Accra, June 12, GNA – The Commission on Human Rights and Administrative Justice (CHRAJ) has urged the Government to improve and expand social protection systems to be more child sensitive such as cash transfers, including child grants.
The Commission said such a child-sensitive system would also prevent the likelihood of pushing children into hazardous work conditions.
Mr Joseph Whittal, Commissioner of CHRAJ in a statement copied to the Ghana News Agency to commemorate World Day Against Child Labour (WDACL) on Sunday, further stated that expanding social protection systems, would help improve the household income of the most vulnerable.
In 2002, the International Labour Organization (ILO) established the WDACL to raise awareness and activism towards child labour prevention.
The ILO was created in 1919 with social justice objectives, including protection of children.

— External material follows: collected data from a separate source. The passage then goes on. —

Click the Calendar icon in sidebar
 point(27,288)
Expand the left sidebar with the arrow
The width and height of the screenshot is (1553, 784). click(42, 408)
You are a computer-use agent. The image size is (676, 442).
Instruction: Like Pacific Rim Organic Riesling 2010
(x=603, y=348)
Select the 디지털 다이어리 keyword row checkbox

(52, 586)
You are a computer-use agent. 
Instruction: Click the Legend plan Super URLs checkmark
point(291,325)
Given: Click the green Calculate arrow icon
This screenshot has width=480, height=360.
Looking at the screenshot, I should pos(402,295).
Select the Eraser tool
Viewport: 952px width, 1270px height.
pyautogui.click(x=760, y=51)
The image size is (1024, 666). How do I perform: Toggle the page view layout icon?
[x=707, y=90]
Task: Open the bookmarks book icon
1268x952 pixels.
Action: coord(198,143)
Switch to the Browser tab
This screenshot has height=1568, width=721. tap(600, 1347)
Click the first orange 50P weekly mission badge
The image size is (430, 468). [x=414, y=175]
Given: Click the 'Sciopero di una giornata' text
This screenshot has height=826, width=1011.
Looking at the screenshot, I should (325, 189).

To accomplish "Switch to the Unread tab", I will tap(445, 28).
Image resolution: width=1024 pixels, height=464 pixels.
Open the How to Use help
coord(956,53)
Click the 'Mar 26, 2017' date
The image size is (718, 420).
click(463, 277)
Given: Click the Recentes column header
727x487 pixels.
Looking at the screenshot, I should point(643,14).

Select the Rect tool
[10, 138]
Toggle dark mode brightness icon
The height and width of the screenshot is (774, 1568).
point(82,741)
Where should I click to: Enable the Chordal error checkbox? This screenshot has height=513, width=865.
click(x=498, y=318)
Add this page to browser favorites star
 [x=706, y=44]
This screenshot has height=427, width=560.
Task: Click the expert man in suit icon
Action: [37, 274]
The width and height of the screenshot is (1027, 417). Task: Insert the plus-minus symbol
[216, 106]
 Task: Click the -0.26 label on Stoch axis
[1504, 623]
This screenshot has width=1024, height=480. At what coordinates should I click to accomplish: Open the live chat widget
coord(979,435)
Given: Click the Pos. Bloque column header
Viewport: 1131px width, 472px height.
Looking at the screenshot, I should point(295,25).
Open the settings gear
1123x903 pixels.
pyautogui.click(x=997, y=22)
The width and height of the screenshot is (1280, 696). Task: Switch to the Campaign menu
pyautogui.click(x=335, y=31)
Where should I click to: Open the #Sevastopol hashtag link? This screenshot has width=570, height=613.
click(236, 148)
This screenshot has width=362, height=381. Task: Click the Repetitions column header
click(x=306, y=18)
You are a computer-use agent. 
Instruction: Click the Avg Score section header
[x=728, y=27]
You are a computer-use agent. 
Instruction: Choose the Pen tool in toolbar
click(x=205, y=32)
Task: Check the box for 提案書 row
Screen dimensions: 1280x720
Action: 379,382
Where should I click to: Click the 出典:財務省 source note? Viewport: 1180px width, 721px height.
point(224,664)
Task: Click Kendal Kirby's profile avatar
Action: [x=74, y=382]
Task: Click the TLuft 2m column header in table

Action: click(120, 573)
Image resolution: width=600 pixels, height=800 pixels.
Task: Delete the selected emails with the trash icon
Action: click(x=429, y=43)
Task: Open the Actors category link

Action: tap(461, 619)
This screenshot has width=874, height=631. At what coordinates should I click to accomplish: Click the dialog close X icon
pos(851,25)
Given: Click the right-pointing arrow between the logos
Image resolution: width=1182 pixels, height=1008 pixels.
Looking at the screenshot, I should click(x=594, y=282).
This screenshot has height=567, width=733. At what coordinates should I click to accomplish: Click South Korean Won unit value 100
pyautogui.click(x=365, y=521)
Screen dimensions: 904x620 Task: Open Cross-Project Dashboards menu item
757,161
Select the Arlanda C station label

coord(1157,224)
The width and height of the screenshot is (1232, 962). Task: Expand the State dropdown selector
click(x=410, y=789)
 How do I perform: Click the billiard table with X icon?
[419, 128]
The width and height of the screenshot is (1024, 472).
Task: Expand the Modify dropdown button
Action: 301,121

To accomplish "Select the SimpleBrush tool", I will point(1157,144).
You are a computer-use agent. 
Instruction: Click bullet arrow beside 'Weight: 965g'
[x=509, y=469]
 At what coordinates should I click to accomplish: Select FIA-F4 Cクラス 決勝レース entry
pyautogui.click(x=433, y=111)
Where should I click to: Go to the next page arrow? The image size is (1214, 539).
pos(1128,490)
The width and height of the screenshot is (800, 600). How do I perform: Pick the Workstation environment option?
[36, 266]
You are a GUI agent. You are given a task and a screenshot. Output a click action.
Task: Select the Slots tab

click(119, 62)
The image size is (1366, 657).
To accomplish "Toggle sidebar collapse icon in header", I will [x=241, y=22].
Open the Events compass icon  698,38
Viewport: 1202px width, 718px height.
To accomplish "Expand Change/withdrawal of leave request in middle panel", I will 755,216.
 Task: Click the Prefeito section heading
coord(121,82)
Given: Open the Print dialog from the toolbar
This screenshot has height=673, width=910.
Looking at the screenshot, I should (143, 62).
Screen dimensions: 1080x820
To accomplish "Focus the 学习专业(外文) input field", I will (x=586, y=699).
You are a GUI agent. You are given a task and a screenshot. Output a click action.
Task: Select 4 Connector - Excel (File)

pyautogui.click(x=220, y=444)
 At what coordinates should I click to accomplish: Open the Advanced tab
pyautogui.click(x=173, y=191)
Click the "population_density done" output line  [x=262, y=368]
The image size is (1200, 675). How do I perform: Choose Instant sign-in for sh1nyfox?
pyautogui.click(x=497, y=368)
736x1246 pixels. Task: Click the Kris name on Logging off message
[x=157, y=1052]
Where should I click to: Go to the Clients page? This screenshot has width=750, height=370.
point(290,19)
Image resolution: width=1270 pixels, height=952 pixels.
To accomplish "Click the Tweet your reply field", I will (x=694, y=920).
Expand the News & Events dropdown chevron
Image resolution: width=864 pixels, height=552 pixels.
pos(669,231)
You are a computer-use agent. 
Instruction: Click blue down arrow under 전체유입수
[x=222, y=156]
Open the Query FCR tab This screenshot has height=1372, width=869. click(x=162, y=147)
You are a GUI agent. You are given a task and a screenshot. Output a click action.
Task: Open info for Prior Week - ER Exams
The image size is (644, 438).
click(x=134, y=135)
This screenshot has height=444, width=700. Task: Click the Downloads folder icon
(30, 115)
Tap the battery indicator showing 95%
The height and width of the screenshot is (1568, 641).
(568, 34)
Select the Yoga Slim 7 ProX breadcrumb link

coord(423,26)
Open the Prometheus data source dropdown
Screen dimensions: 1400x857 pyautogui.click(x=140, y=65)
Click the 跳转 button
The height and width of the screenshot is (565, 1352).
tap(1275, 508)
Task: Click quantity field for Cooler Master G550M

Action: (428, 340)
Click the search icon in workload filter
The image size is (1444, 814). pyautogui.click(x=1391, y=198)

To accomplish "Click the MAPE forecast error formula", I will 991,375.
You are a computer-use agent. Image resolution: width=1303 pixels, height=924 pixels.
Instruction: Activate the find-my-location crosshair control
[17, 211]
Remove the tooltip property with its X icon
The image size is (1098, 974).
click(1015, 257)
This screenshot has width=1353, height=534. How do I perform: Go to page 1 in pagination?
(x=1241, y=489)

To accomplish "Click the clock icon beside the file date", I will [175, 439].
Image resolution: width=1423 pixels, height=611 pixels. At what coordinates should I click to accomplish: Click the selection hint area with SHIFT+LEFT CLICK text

To achieve its child-oriented objectives, the ILO adopted the Convention on Minimum Age (Convention No. 136, 1973) providing for the minimum age of employment of children.
Also in 1999, there was the adoption of Convention No.182 on the Elimination of the Worst Forms of Child Labour.
This year’s global theme, “Universal Social Protection to End Child Labour” focuses on pushing for increased investment in social protection systems and schemes to ensure social protection avenues and the protection of children against child labour.
According to the ILO, as at the beginning of 2020, one in 10 children aged five and over were involved in child labour worldwide – representing an estimated 160 million children, or 63 million girls and 97 million boys.
Also, it is estimated that, there are more children in child labour in Sub-Saharan Africa than in the rest of the world combined.
Specifically in Ghana, there is an average of 21 per cent of children aged five to 17 years involved in child labour, with 14 per cent engaged in hazardous forms of labour.
Ghana is a signatory to United Nations Convention on the Rights of the Child, African Charter on the Rights and Welfare of the Child, ILO Convention on Minimum Age (Convention No.138, 1978), and Worst Forms of Child Labour, 1999 (Convention No. 182,), the African Charter on the Rights and Welfare of the Child, the Palermo Protocol and relevant ECOWAS Protocols and Child Policy and Strategic Plan of Action.
Nationally, Ghana has an extensive legal and policy framework to ensure the protection of children and the 1992 Constitution protects the rights of children against any work that threatens their development.
In addition, there is the Children’s Act, 1998 (Act 560), the Human Trafficking Act, 2005 (Act 694), the Domestic Violence Act, 2007 (Act 732), The Criminal Code, 1960 (Act 29) and the Criminal Code (Amendment) Act, 1998 (Act 554).
Therefore, CHRAJ advised the Government to implement Target 1.3 of the Sustainable Development Goal 1 (End Poverty) that calls for the implementation of nationally appropriate social protection systems and measures for all, with substantial coverage of the poor and the vulnerable.
In addition, the Commission entreated the Government to implement relevant recommendations of the Universal Periodic Review as Ghana prepared to submit its national report to the Human Rights Council in October 2022 for the Fourth Cycle Review.
It acknowledged the significance of Ghana’s comprehensive social protection framework such as the Social Protection Policy with its flagship programmes, including Livelihoods Empowerment Against Poverty (LEAP), the Labour-Intensive Public Works (LIPW), the School Feeding Programme (SFP), the National Health Insurance (NHIS) Exemptions and the Basic Education Capitation Grants.
Those social protection initiatives, CHRAJ noted, had been instrumental in alleviating poverty in many Ghanaian households and helped reduce poor coping mechanism by families such as school dropout, child trafficking and child labour.
Notwithstanding all those efforts by the government to reduce child labour in Ghana, Mr Whittal stated that the emergence of the COVID-19 pandemic and its aftermath economic and social developments had disrupted gains made pre-pandemic period.
A survey by UNICEF showed that an estimated 22 million people in Ghana, about two-thirds of the population, experienced a decrease in household income because of the pandemic.
Similarly, 52.1 per cent of households reduced food consumption as a coping mechanism in the face of the COVID-19 pandemic.
In addition, almost one child out of every three lived in monetary poverty, while 73 per cent of children experienced multidimensional poverty suffering from multiple and overlapping deprivations.
The Commission indicated that those developments highlighted the importance of expanding Ghana’s social protection systems to build resilience of the poor and vulnerable and to prevent poor coping mechanisms that usually led to child labour.